- _Provided information_:
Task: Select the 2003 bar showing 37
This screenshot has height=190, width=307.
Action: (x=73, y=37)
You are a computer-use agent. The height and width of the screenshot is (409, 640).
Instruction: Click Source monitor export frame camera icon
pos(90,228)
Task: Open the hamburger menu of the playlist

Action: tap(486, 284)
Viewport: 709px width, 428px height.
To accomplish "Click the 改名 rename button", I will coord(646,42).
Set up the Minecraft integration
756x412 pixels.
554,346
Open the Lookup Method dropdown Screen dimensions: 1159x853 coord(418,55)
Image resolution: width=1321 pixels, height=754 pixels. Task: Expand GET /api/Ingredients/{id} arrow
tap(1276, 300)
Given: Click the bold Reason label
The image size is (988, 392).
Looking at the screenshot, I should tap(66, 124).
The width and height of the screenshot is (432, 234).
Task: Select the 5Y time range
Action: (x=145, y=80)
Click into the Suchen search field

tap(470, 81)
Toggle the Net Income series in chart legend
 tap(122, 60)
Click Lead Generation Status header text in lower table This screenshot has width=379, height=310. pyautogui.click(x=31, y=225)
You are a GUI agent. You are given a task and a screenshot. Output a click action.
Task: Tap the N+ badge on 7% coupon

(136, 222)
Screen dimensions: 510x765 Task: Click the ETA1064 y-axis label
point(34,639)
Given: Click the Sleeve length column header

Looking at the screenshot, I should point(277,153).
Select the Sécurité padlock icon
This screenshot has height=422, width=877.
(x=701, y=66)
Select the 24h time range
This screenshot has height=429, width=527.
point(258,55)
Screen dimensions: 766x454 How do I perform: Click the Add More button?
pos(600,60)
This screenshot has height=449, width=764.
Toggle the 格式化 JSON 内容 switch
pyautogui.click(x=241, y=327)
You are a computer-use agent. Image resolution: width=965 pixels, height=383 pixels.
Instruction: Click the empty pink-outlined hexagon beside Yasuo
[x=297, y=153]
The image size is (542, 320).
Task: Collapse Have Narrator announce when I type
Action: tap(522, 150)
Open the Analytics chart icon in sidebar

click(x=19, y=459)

- _The problem_:
Return the lines above that include the string "computer".

- _Answer_:
You are a computer-use agent. The height and width of the screenshot is (409, 640).
You are a computer-use agent. Image resolution: width=965 pixels, height=383 pixels.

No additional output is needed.